Avusturyalı tarihçi ve Viyana Suç Müzesi Müdürü Harald Seyrl, Ermeni teröristlerce katledilen Büyükelçi Daniş Tunalıgil'in şehadetinin 45'inci yıl dönümünde 3 Türk diplomata yönelik Viyana'da gerçekleştirilen terör saldırılarını anlattı.
Türkiye'nin Viyana Büyükelçiliğinde düzenlenen programa çeşitli ülkelerin temsilcilerinin yanı sıra Avusturyalı katılımcılar da ilgi gösterdi.
Türkiye'nin Viyana Büyükelçisi Ozan Ceyhun, açılış konuşmasında Ermeni terör örgütleri tarafından dünyanın çeşitli bölgelerinde görev yapan 31 diplomat ve aile mensubunun şehit edildiğini ifade etti.
Ceyhun, masum insanlara yönelik gerçekleştirilen terör eylemlerini nefretle kınayarak, kanlı eylemlerde bulunan teröristlerin bulunamadığı için hala hak ettikleri cezaya çarptırılamadığına işaret etti.
Tarihçi ve Viyana Suç Müzesi Müdürü Harald Seyrl de 45 yıl önce Türkiye'nin Viyana Büyükelçiliğinde gerçekleşen terör eyleminin yalnız Viyana ya da Avusturya'yı değil bütün medeni toplumları derinden sarstığını vurguladı.
Seyrl, Büyükelçi Daniş Tunalıgil'e şehit eden 3 teröristin düzenlediği saldırıya ilişkin güvenlik güçlerinin o dönemde yürüttüğü araştırmadan detaylar paylaştı.
"AVUSTURYA'DA ALIŞILMIŞIN DIŞINDA BİR TERÖR SALDIRISI"
Ermeni teröristlerin Tunalıgil'i şehit etmesiyle başlayan terör dalgasının kısa bir süre sonra bütün Avrupa'ya yayıldığına dikkat çeken Seyrl, "Bu saldırı alışılmışın dışında bir durumdu.

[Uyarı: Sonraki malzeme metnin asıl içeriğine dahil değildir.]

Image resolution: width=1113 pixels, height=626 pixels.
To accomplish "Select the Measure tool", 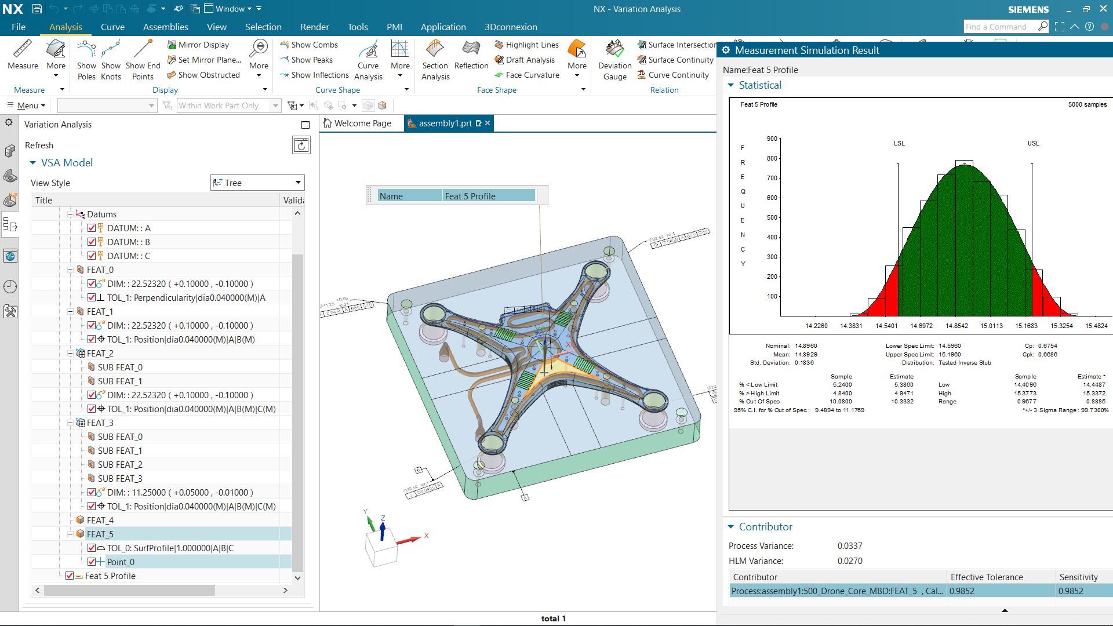I will (x=22, y=56).
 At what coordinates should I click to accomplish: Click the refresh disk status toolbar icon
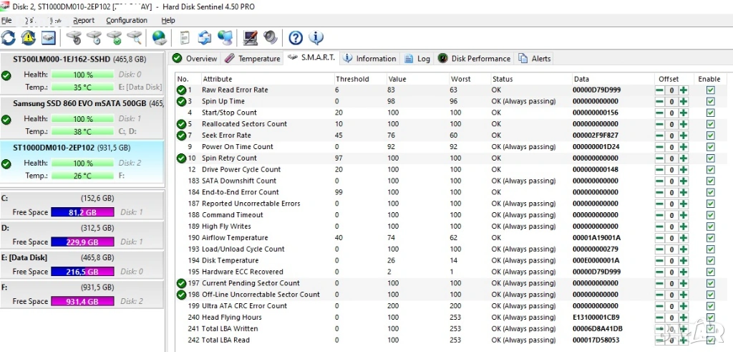[9, 38]
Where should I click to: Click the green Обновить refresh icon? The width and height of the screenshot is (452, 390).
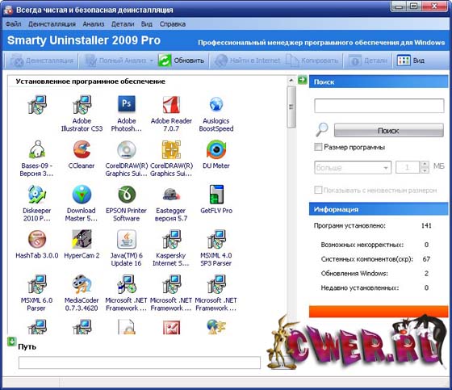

Çünkü Avusturya'da bu seviyede bir terör saldırısı bugüne kadar gerçekleşmedi. Türkiye gibi güçlü ve önemli bir ülkenin görev başındaki büyükelçisi saldırıya maruz kalmıştı." diye konuştu.

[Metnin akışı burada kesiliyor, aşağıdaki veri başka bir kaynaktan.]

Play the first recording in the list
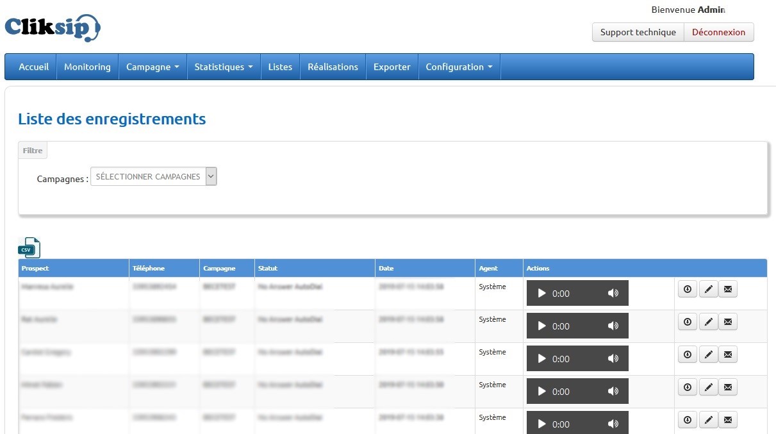(x=542, y=293)
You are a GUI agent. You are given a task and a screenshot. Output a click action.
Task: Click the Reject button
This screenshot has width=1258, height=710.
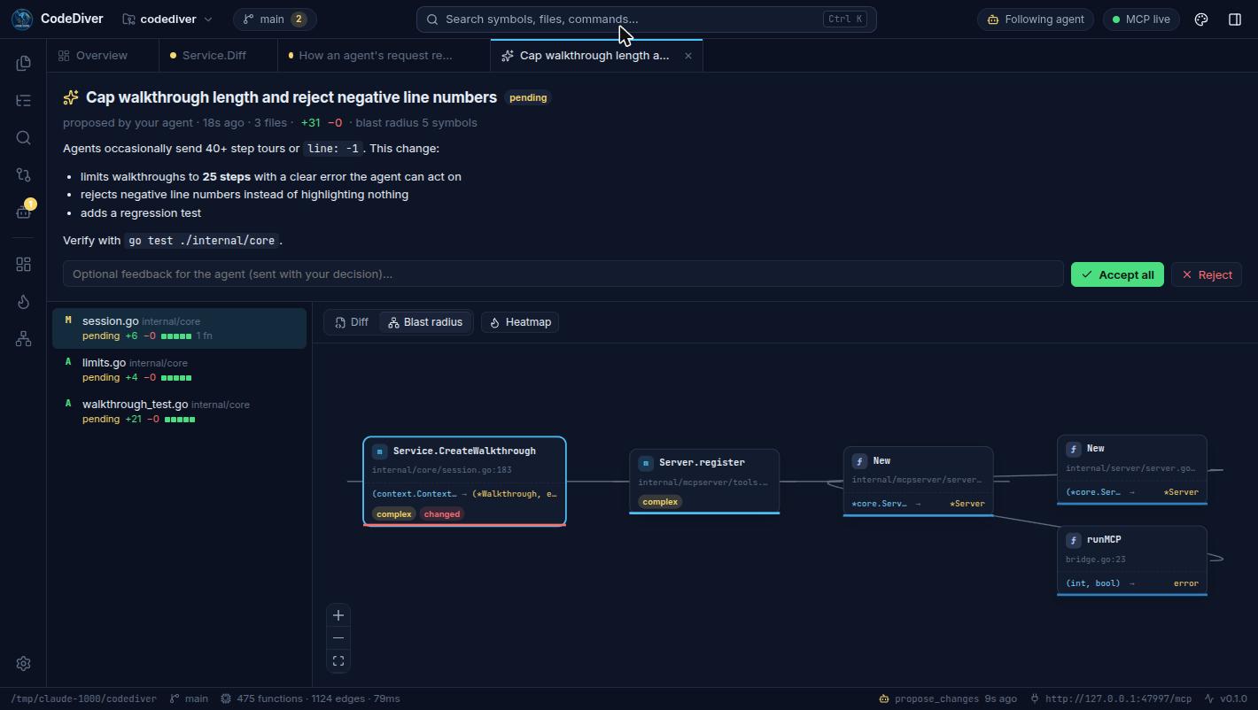pyautogui.click(x=1207, y=274)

Seyrl, Ermeni teröristlerce düzenlenen 3 saldırının faillerinin bulunamadığını belirterek, özellikle 1984'de çalışma müşaviri muavini olarak görev yapan Erdoğan Özen'in aracına yerleştirilen bomba düzeneği ve cinsinin çok dikkat çekici olduğunu kaydetti.

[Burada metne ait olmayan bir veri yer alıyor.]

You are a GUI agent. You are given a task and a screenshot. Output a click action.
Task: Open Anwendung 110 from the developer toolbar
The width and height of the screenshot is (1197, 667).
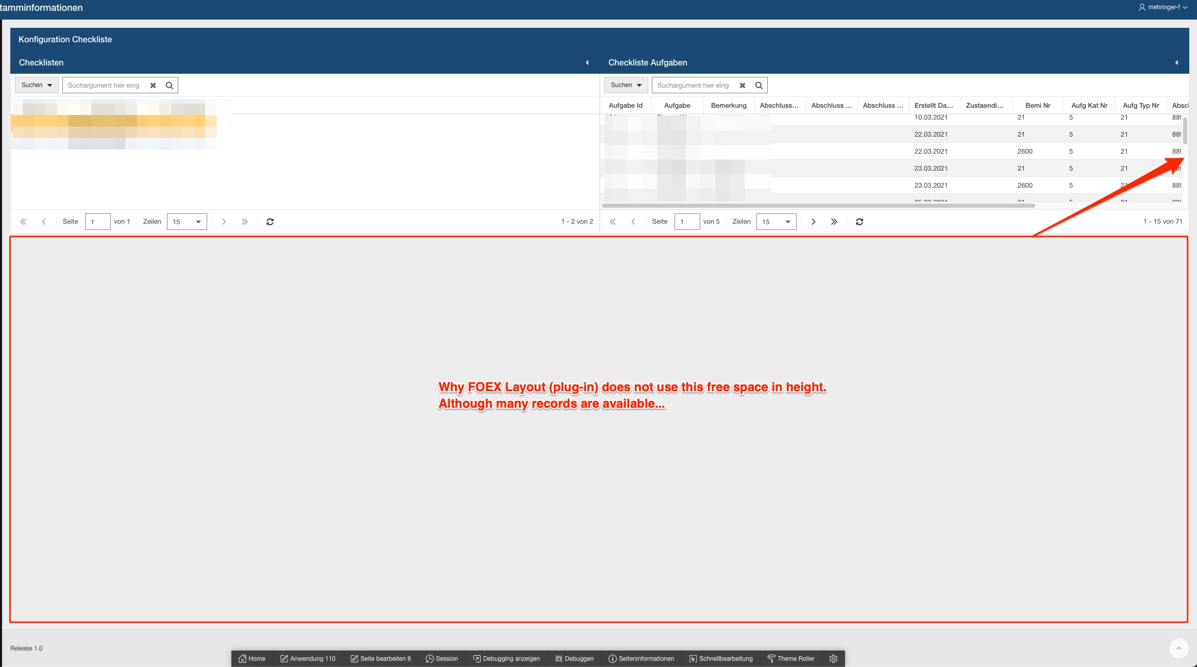coord(308,659)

Özen'in şehit olmasına yol açan bombada kullanılan patlayıcıya ilişkin yapılan araştırmalar sonucunda o dönemde ABD ordusunda sıklıkla kullanılan plastik patlayıcı olduğunun tespit edildiğini söyleyen Seyrl, o gün ki koşullarda bu tür bir patlayıcının havayoluyla rahatlıkla taşınabildiğini dile getirdi
Seyrl, Türkiye'nin şehitlerine verdiği değere de dikkati çekerek, ülkesi için hayatını kaybetmiş diplomatlar anısına bu tür programlar düzenlenmesinin çok takdire şayan ve saygı duyulması gereken bir yaklaşım olduğunu sözlerine ekledi.